_Problem to work on_
Given these entries, repeat exactly the lines starting with the one that has "The width and height of the screenshot is (1456, 819)." and going on through the one that has "The width and height of the screenshot is (1568, 771).", both included, but none of the pictures.
*** Provided data Section Begins ***
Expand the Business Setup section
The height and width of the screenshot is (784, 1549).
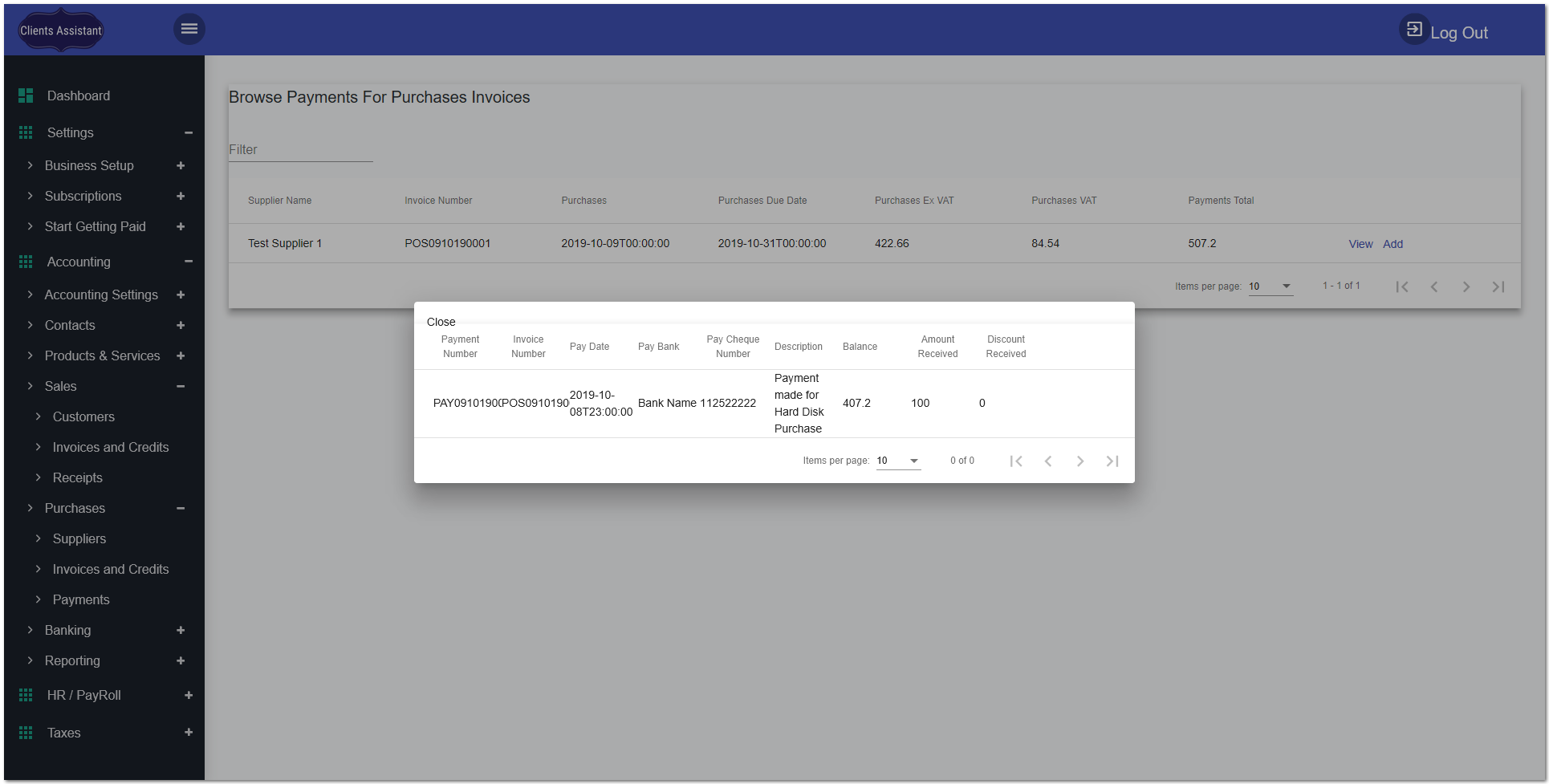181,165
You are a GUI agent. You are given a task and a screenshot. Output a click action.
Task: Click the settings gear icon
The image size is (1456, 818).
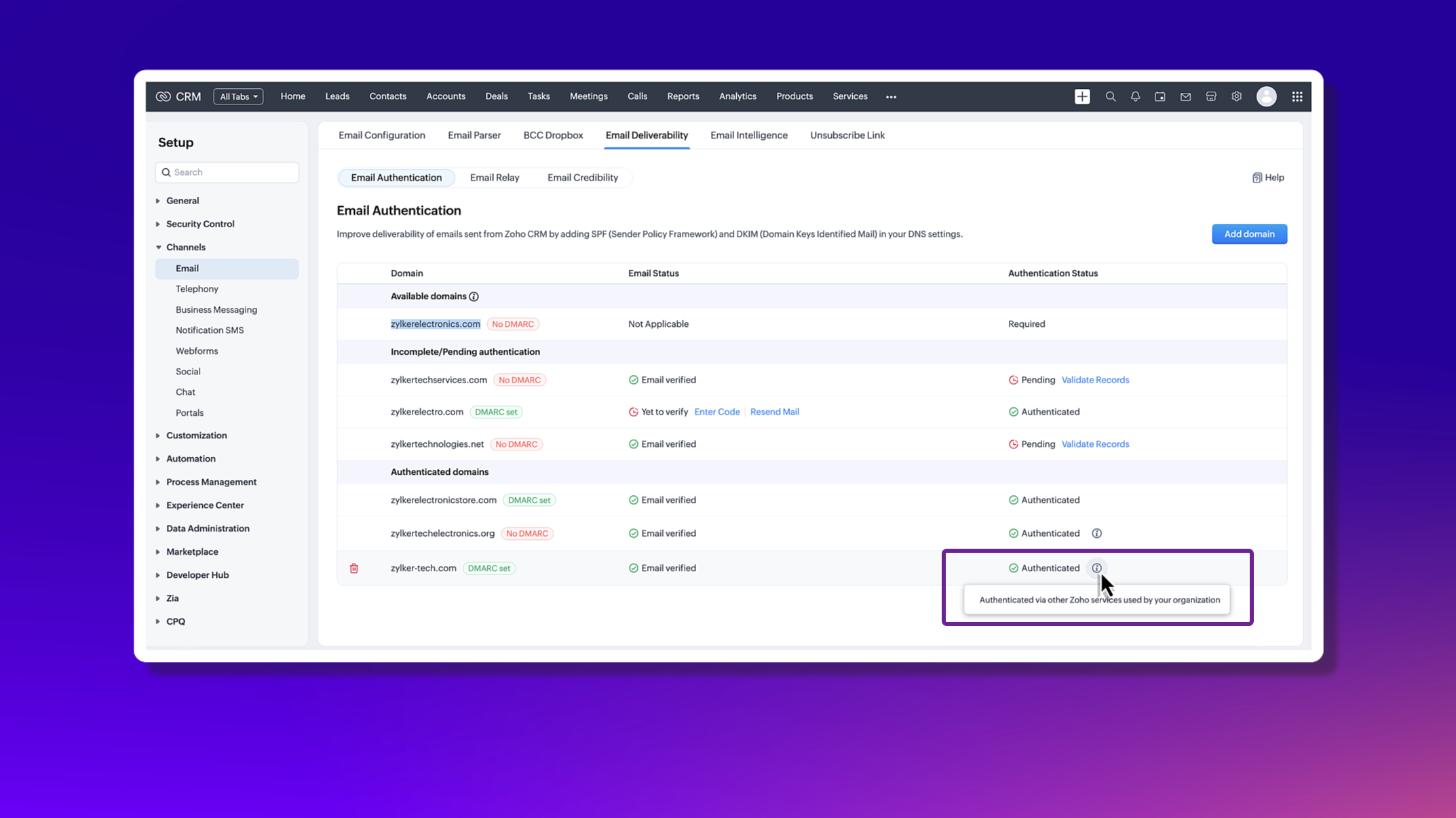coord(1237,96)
*** Provided data Section Ends ***
*** Provided data Section Begins ***
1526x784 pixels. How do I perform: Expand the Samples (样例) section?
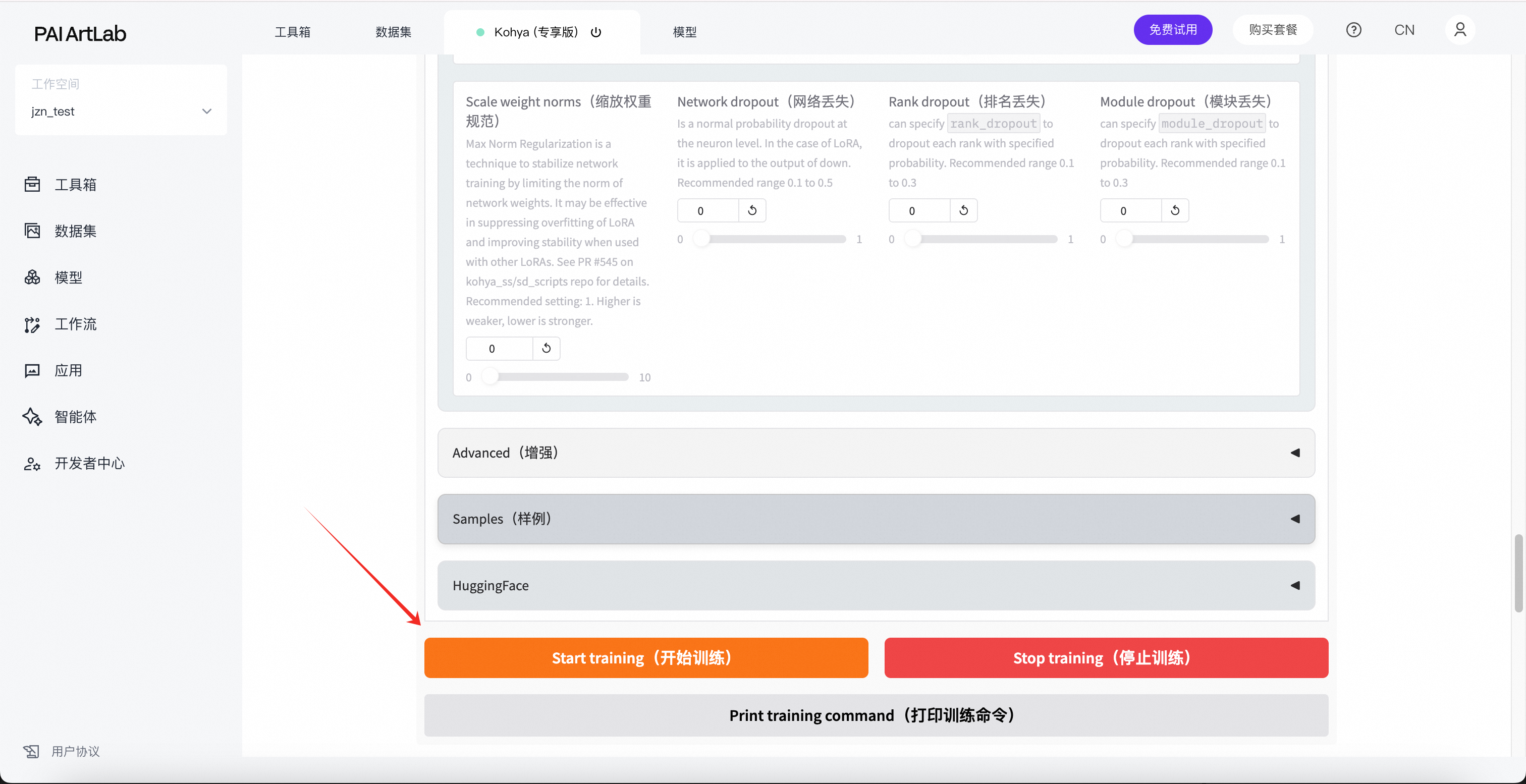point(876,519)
*** Provided data Section Ends ***
*** Provided data Section Begins ***
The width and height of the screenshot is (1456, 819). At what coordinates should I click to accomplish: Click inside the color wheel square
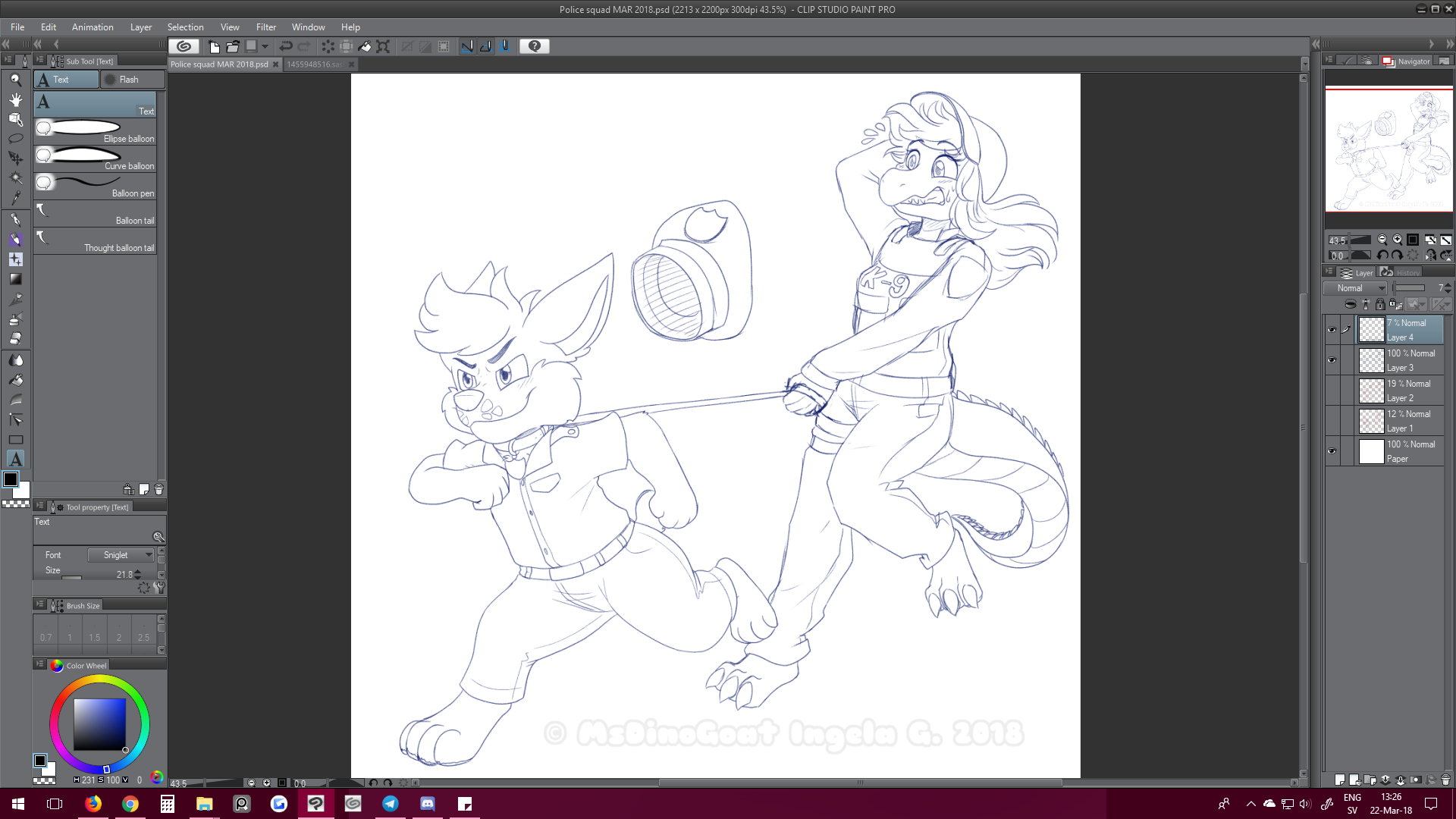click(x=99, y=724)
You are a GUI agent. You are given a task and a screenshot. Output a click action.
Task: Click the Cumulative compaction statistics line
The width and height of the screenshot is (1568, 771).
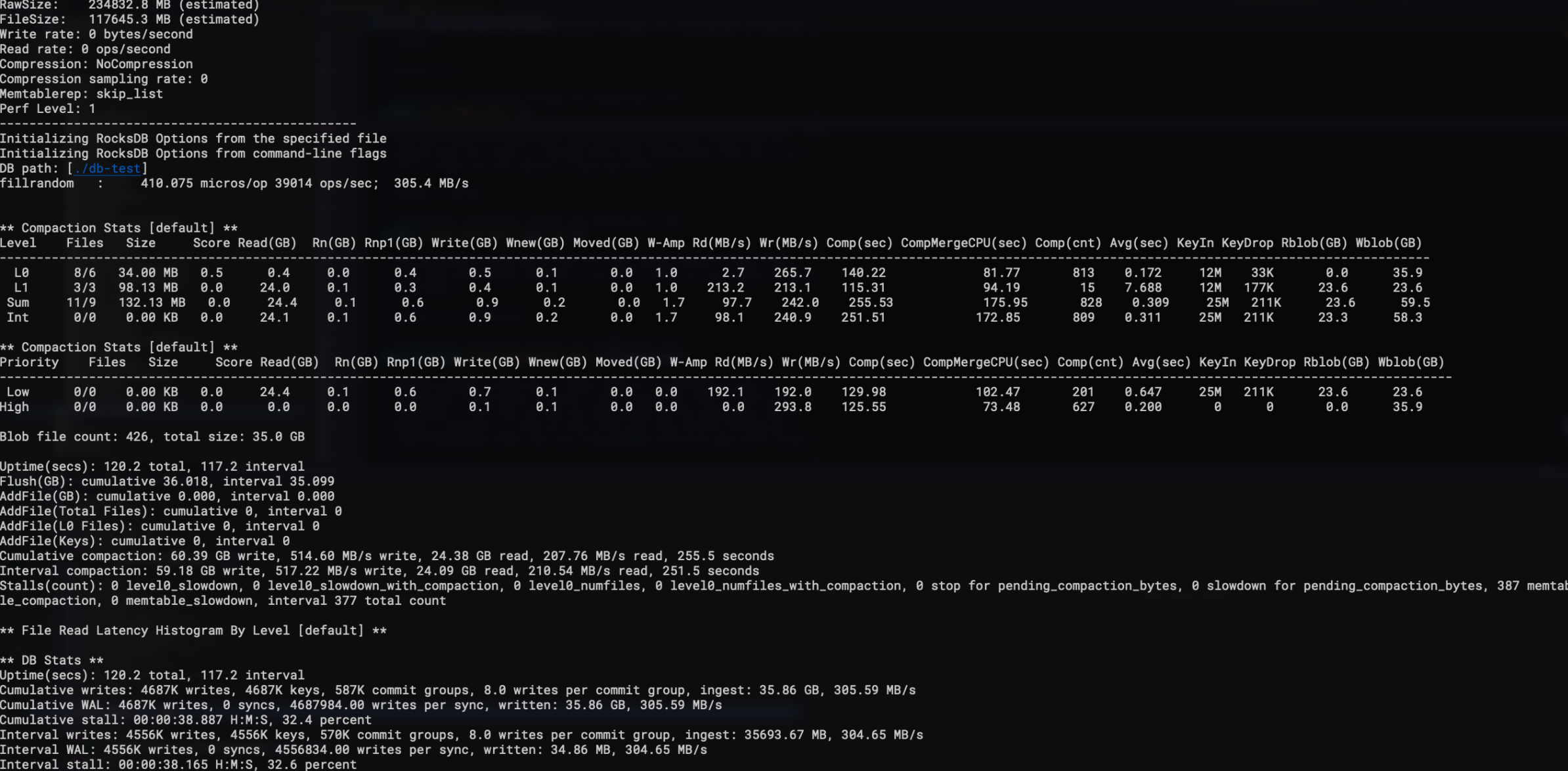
*** Provided data Section Ends ***
_Response area_
The width and height of the screenshot is (1456, 819). At what coordinates should I click to accomplish: Click inside the color wheel square
click(x=99, y=724)
You are a GUI agent. You are given a task and a screenshot. Output a click action.
Task: Click the Cumulative compaction statistics line
The width and height of the screenshot is (1568, 771).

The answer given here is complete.